Nicht ganz unerwartet verschob sich das öffentliche Interesse im Vorfeld des Spiels zusehends weg vom rein Sportlichen hin zum Schicksal des Spielers; die als bewusste Geste interpretierte Entscheidung, ihn und nicht den etatmäßigen, aber lange verletzten Spielführer Alex Meier die Kapitänsbinde tragen zu lassen, verstärkte diese Tendenz weiter. Die Geschichte des Spiels ist bekannt: Russ brachte seine Mannschaft durch ein Eigentor in Rückstand, das bundesweite Aufstöhnen war zu erahnen, das Bedauern schmerzte körperlich. Der Wille, seinen Lapsus auszumerzen, war ihm fortan deutlich anzumerken – es war schließlich ein Relegationsspiel – und später sah er nach einem Foul eine gelbe Karte, die eine Sperre für das Rückspiel zur Folge hat.

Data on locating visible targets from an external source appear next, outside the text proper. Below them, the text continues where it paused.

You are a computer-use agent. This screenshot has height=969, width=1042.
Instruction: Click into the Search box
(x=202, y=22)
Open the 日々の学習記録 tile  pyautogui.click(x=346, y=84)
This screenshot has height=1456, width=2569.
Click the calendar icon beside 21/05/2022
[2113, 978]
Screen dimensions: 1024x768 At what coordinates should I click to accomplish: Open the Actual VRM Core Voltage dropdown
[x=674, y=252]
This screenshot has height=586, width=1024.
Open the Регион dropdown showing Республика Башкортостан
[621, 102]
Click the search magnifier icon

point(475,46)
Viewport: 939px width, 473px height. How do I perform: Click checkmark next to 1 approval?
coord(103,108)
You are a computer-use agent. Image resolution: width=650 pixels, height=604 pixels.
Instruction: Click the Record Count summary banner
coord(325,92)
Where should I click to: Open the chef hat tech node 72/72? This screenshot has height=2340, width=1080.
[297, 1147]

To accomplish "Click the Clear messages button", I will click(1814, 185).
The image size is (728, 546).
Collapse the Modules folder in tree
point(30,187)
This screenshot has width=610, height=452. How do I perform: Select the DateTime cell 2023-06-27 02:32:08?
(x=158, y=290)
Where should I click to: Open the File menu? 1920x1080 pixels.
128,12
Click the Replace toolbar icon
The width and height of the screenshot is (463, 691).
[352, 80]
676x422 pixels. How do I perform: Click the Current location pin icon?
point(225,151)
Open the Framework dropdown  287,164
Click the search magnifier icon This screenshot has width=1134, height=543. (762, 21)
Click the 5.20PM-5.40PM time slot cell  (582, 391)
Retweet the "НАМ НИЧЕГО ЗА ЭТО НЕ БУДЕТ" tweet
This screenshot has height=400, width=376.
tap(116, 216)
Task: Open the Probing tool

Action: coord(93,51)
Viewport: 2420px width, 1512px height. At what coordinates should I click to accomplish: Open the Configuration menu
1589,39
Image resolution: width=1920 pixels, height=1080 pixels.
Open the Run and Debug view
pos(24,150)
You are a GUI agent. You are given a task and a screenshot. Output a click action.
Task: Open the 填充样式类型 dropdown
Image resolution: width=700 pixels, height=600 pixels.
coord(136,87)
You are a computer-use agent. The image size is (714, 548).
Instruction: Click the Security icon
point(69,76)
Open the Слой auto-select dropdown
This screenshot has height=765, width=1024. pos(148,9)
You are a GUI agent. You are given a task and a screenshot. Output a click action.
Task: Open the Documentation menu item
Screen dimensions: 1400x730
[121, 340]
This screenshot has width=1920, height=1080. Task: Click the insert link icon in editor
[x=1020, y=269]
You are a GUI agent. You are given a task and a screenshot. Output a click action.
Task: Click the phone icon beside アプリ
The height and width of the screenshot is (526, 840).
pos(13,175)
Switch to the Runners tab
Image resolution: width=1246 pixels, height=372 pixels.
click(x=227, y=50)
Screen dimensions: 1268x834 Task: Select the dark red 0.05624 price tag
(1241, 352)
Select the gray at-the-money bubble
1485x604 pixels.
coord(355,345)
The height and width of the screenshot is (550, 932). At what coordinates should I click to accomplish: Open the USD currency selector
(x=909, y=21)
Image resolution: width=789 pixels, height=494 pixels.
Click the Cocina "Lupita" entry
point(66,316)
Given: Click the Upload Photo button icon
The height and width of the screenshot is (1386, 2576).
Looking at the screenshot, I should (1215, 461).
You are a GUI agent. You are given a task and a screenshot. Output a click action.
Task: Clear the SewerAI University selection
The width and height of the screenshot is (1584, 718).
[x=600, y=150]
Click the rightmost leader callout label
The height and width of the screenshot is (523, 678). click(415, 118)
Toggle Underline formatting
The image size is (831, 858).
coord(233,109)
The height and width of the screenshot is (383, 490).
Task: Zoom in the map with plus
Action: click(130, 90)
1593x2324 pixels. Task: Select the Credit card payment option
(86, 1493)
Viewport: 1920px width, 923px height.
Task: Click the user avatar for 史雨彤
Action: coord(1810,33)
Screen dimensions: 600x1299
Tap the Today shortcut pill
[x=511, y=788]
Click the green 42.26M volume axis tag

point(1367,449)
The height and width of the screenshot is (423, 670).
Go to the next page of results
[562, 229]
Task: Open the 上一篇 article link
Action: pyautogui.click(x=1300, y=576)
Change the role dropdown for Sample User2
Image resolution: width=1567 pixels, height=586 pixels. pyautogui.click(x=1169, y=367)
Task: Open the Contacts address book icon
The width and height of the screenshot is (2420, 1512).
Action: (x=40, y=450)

Dass die sportliche Betrachtung angesichts der Vorgeschichte ein wenig in den Hintergrund rückte, war wohl unvermeidlich und ist im Grunde zu begrüßen: natürlich steht die Gesundheit über allem, und es ist beruhigend, dass die individuellen Kompasse hier in der Regel verlässlich funktionieren. Gleichzeitig boten die Begleitumstände – der Dopingverdacht, der Zeitpunkt der Veröffentlichung, die Kapitänsbinde – auf der einen Seite zu viel Gesprächsstoff. Auf der anderen Seite zeigten sie auch echten Diskussionsbedarf auf: zum Vorgehen der Staatsanwaltschaft angesichts des Dopingverdachts, vielleicht auch zu den dahinter liegenden Regularien, zum kolportierten Veröffentlichungsdruck, der – wieder einmal – von mindestens einem Medium ausgeübt worden sei, oder zum fernsehjournalistischen Umgang mit der Thematik vor, während und nach dem Spiel. Zu all diesen Facetten liegt bestimmt eine Vielzahl von Einschätzungen und Analysen vor; mein Thema sollen sie im Einzelnen nicht sein.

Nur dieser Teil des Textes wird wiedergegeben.